# Salutations!



## Ryozo (May 21, 2007)

Greetings and salutations.

My Name is Ryozo and I'm new to the macosx forums.  I'm glad I finally found a community forum for mac users.  All the others I've been to were generic tech forums that focussed on helping people with the tremendous amout of problems they had with their Windows PC's.  At any rate, I'm looking forward to socializing and putting forth my opinions in random threads.  So until that happens, I hereby welcome myself to the Mac OS X forums.


----------



## Qion (May 21, 2007)

Welcome, Ryozo. 

It's nice to have somebody Japanese on the forum!


----------



## Ryozo (May 21, 2007)

Thanks for the welcome!

However, I'm not really Japanese.  I greatly enjoy the culture and study the language.  I'm impressed that you could infer that I was Japanese by simply knowing my name, though.  Do you study the language as well?


----------



## Qion (May 21, 2007)

Actually, I'm a bit of a culture fanatic. I specialize in nothing and know a little bit about everything, which I guess is not the best way to do it, but it's something. 

I am bilingual, however: Spanish and English. I wish I knew more Japanese, but sadly, "watashi" is about as far as I get.


----------



## Ryozo (May 21, 2007)

I know what you mean when you say you "specialize in nothing and know a little bit about everything."  I agree it's not the best method, but it makes you seem well informed about lots of things and makes you seem slightly more intelligent right off the bat.  I guess a down side is that when you tell people about it you sound sort of pretentious; but I don't care!  

As for your extensive knowledge of the Japanese language, I applaud you *does it*.  Really though, my Spanish is about as good as your Japanese... so don't worry about it.


----------



## Qion (May 21, 2007)

Thanks; I do hope I haven't come across as pretentious. I have no ego! 

Hay dios mio! You live in Fort Wayne!!! Salutations indeed, neighbor!


----------



## Ryozo (May 21, 2007)

Omoshiro!  I take it you're from Fort wayne as well, or at least somewhere close by.  Where exactly do you reside in the largest industrialized cornfield on Earth?


----------



## Qion (May 21, 2007)

Just look at the contact page of my website; I'd rather not post an address here. Your AIM name is not functioning.


----------



## Ryozo (May 21, 2007)

Omegosh!  You're the owner of Bier  Graphics!  That totally went over my head.  I mean..you're working for Frank Souder right now aren't you?  My father worked with him as an architect for a long time so like...I know,

Okay..my excitement passed.  Anywy, you have really nice art.  I might consider asking for your help on designing my website.

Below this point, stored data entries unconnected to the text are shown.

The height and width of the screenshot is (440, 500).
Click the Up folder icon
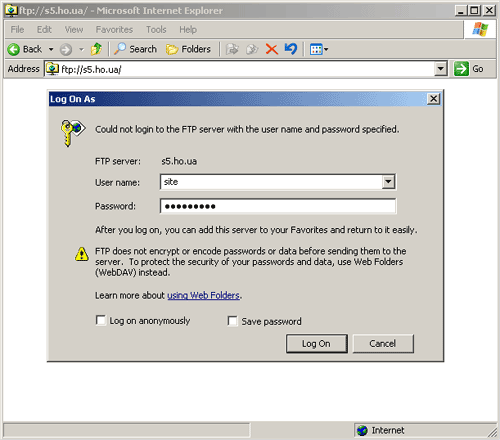pyautogui.click(x=96, y=49)
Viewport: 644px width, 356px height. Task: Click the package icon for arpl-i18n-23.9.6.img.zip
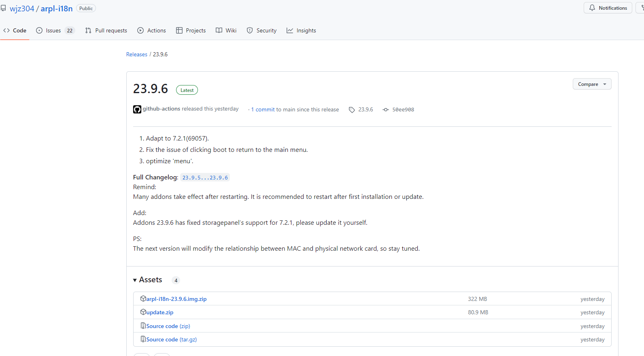pos(143,298)
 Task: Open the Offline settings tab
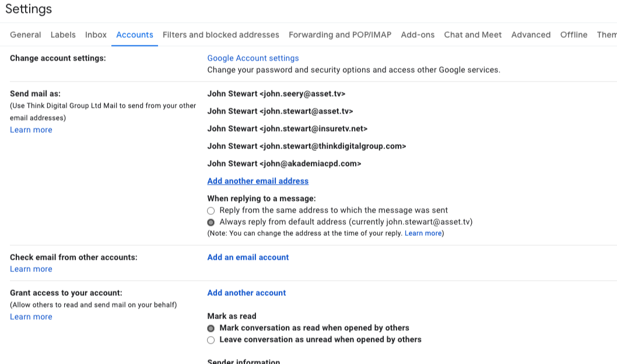[574, 35]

It's working.  Just type in the name correctly.


----------



## Qion (May 21, 2007)

Haha, yes, I am the graphic artist of Bier Graphics. And yes, Frank Souder LLC is one of my clients; he's really an incredible architect. You say that your father worked with him? Wow. It's really a small world. 

If you'd like to discuss your website, I'd be happy to chat via Skype with you sometime. You are almost surely within five miles of my office.


----------



## symphonix (May 21, 2007)

Qion said:


> I have no ego!



Wait a second ... who said that?  

Welcome to our forums, Qion.


----------



## Qion (May 22, 2007)

symphonix said:


> Wait a second ... who said that?
> 
> Welcome to our forums, Qion.



Say what? I have 1,600 posts, sir!


----------



## Ryozo (May 22, 2007)

Yo, symphonix... I'm the new guy, not Qion...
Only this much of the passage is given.